先進国の都市封鎖により輸出需要の減退した東南アジアを中心に価格が軟化していたが、中国では5月の連休以降都市封鎖が解除され、原紙・古紙価格共に価格が上昇していた。
各地経済活動が再開する中で製紙企業は大型休転を実施、原紙在庫の調整を行い値上げを慣行。また5月下旬から中国広域で発生した大雨・洪水の影響により古紙の回収が停滞し、原紙物流も止まった事が値上げを後押しした。
さらに7月初旬、玖龍紙業は週に2度にわたる値上げをアナウンス、5月初旬の底値に比べ2か月で60~80㌦近い値上げを実施した形となった。実需の伴わない強行的な値上げに段メーカーの抵抗は強く7月19日頃一部のエリアで原紙の買い控えが起きた事により古紙価格も3日連続で300~400RMB値下がりしたが、翌週には再度古紙の調達価格を引き上げた。
原因は米国に於いても二次感染が拡大、回収が再度鈍化を始めていること、船会社が改定環境防治法の施行に合わせ9月1日以降の古紙の船積みを停止する旨のアナウンスを始めた事が大きいとみられる。
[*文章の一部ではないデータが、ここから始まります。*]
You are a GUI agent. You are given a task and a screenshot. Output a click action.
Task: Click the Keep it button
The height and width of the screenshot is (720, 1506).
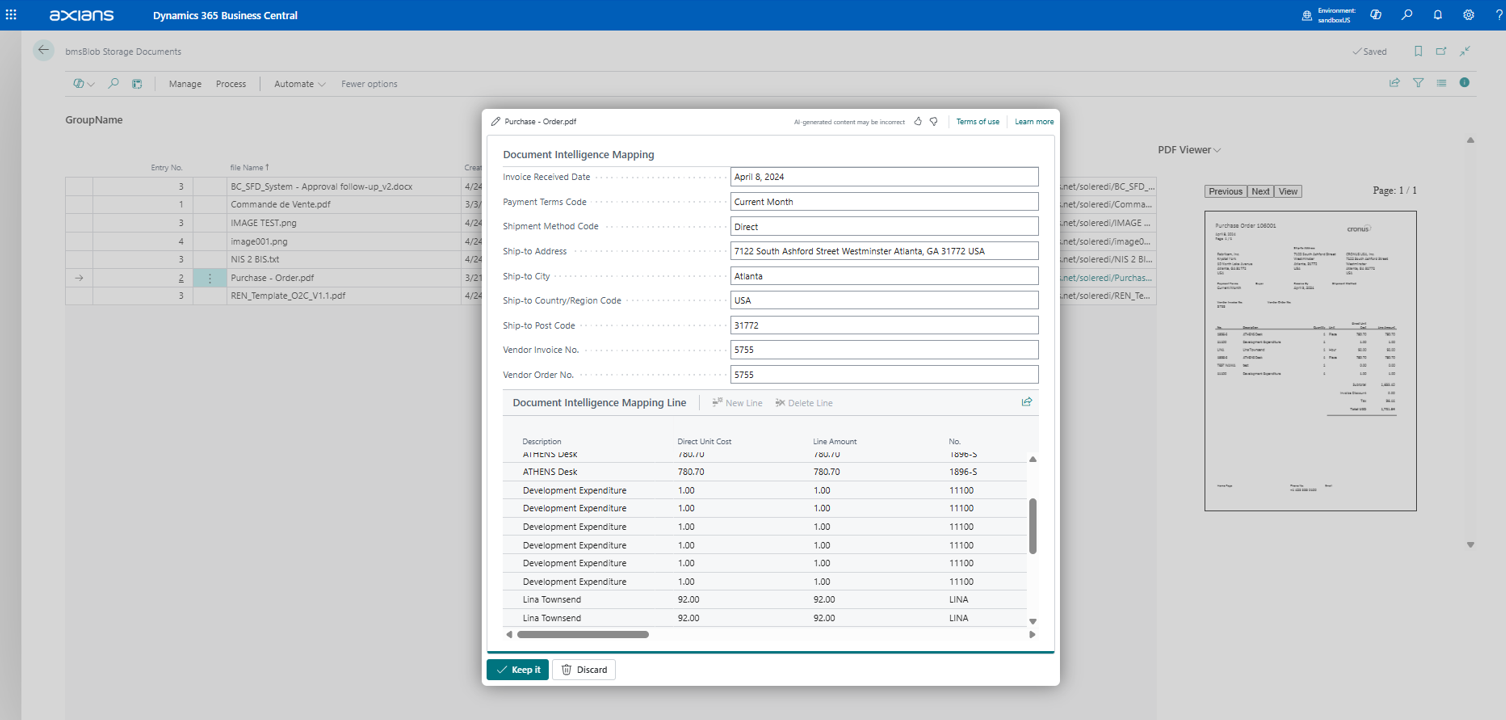click(x=518, y=670)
法的には古紙の輸入ライセンスは年内有効だが、シップバックリスクも踏まえコンプライアンスの側面から船社が自主的に船積みを見合わせる動きが広がっている。すべての船会社が同様の動きをしているわけではないが、9月以降の船着となれば欧米からの船積みは実質間に合わない状況となっており、日本品への引き合いが強まっている。